*Data supplied:*
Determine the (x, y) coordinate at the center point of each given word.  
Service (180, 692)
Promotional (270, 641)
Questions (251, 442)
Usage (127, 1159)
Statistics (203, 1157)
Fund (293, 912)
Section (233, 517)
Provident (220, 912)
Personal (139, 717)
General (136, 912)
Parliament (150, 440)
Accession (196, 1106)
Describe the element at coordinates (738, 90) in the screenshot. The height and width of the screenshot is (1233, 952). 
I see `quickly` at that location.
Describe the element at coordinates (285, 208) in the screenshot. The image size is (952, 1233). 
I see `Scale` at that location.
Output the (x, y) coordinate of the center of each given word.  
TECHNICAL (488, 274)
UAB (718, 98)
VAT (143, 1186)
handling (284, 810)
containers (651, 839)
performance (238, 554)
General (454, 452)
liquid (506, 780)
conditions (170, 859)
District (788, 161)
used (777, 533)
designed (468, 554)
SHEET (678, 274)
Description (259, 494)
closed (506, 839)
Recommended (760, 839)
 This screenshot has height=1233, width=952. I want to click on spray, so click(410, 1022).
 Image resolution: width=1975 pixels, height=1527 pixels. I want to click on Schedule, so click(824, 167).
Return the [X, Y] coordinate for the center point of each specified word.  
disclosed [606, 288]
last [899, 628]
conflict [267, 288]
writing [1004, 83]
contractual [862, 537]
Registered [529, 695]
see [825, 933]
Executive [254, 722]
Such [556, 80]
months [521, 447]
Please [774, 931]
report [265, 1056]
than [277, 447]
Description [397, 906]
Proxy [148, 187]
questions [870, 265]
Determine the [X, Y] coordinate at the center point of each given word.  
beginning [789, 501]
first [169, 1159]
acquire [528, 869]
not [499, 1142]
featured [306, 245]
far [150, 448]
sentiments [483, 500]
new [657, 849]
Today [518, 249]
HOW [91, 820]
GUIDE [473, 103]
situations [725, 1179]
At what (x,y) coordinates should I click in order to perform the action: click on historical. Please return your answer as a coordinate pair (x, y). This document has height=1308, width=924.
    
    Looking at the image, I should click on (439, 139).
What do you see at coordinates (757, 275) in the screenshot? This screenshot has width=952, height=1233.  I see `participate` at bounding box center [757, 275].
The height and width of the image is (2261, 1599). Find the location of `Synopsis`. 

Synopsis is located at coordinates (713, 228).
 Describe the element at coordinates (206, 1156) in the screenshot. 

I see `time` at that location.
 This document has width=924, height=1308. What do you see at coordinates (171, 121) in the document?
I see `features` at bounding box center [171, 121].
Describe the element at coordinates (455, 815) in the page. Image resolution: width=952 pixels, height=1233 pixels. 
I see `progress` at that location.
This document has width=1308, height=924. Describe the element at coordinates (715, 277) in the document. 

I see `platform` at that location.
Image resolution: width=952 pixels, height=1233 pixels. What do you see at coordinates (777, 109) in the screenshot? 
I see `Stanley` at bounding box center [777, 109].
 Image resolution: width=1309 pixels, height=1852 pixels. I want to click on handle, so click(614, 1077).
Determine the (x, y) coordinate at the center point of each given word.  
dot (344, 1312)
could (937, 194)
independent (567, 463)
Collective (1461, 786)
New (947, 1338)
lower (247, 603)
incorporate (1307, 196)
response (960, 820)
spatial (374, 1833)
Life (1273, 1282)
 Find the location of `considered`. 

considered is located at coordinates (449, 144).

*What you should do:*
Copy the records from the line with "report [265, 1056]" up to and including the line with "center [171, 121].", replacing "Determine" with "Identify" and leaving everything else unchanged.

*Problem solution:*
report [265, 1056]
than [277, 447]
Description [397, 906]
Proxy [148, 187]
questions [870, 265]
Identify the [X, Y] coordinate at the center point of each given word.  
beginning [789, 501]
first [169, 1159]
acquire [528, 869]
not [499, 1142]
featured [306, 245]
far [150, 448]
sentiments [483, 500]
new [657, 849]
Today [518, 249]
HOW [91, 820]
GUIDE [473, 103]
situations [725, 1179]
At what (x,y) coordinates should I click in order to perform the action: click on historical. Please return your answer as a coordinate pair (x, y). This document has height=1308, width=924.
    
    Looking at the image, I should click on (439, 139).
What do you see at coordinates (757, 275) in the screenshot? This screenshot has width=952, height=1233.  I see `participate` at bounding box center [757, 275].
The height and width of the image is (2261, 1599). Find the location of `Synopsis`. 

Synopsis is located at coordinates (713, 228).
 Describe the element at coordinates (206, 1156) in the screenshot. 

I see `time` at that location.
 This document has width=924, height=1308. What do you see at coordinates (171, 121) in the document?
I see `features` at bounding box center [171, 121].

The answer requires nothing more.